Every year, millions of Americans purchase homes. Many home purchases are made with loans or a mortgage. Owning a home is the dream of many households. And for most Americans, it’s the biggest decision they'll ever make.
Why people make mistakes when buying a home
The stakes can be high in a home-buying process for a first-time buyer. There can be many uncertainties to deal with, and even a simple oversight can result in long-lasting remorse.
Many mistakes that first-time homebuyers make relate to financial decisions. If you’re going to use a loan, details like the downpayment and interest rates are important to get right. Some people have also regretted their choice in where to live.
5 mistakes to avoid when buying a home
To steer clear of inconveniences and regrets that many homebuyers have experienced, it helps to learn from their mistakes and know the pitfalls to avoid. Many things can go wrong in a homebuying transaction, such as the following:
Biting off more than you can chew.
Failing to shop around for a mortgage.
Ignoring credit score errors.
Failing to plan for a downpayment.
Biting off more than you can chew
When you're shopping around for a house, many properties will likely impress you. But the property that catches your eye may be unaffordable, and you could struggle to make the monthly mortgage payments, meet the living expenses, and fund your retirement account.
As you visit properties, pursue mortgage prequalification or preapproval. This will help you understand the price range you can afford, and with that, you can make more targeted property visits. Moreover, mortgage prequalification or preapproval can help you stand out in a competitive market.
Failing to shop around for a mortgage
Never settle for an offer from a single mortgage provider. Take time to shop around, and you’ll be surprised at how different the quotes look, with varying interest rates and mortgage closing costs.
Ignoring credit score errors
If you’re going to fund your home purchase with a loan, you'll need to reveal your credit history. If your credit score is good, you can enjoy favorable rates on your mortgage, which could make the repayment more comfortable.

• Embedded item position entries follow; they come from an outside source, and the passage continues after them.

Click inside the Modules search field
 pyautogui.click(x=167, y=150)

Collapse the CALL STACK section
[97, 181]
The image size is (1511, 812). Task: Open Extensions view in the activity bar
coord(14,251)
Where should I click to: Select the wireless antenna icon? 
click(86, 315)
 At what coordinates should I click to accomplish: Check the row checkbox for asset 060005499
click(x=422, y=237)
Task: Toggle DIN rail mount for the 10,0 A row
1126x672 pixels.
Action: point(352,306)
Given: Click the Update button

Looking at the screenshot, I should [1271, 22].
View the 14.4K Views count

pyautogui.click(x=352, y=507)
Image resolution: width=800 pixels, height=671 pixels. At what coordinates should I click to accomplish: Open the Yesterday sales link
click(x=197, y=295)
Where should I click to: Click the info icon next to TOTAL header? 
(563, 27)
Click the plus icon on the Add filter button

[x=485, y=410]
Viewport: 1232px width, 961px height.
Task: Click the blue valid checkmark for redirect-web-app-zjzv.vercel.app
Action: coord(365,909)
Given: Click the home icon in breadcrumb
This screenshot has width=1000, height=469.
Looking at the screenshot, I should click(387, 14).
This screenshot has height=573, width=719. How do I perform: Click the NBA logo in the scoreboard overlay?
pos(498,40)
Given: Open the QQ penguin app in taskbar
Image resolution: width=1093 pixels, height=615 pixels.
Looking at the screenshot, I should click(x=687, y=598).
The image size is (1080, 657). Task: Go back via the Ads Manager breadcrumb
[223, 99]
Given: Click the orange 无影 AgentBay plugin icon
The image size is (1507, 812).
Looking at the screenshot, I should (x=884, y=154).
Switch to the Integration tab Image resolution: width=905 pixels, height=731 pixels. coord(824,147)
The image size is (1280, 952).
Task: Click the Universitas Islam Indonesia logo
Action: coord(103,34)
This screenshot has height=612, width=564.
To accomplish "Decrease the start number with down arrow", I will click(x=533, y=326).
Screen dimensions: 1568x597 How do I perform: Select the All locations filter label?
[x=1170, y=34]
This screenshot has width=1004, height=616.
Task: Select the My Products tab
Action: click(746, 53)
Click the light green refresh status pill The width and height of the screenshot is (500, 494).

Conversely, you may have an excellent credit score, but it may look bad because of errors in entries. As a result, you may end up with a mortgage rate you don’t deserve. It's important to check your credit score and correct any errors in it before you apply for a mortgage.
Failing to plan for the downpayment
You'll need to make a downpayment when purchasing a house with a loan. Although it’s possible to buy a house without putting down some money upfront, it’s advisable that you make a downpayment of at least 20 percent of the property’s cost. If your downpayment is too small, you'll need a bigger loan, and its monthly payments may become difficult down the road.
While making a large downpayment is ideal, you should be careful not to use up all of your savings. You may have an emergency expense, your financial situation may change shortly after signing the papers, or your new home may need expensive repairs shortly after you move in. Therefore, it's important to keep some money just in case.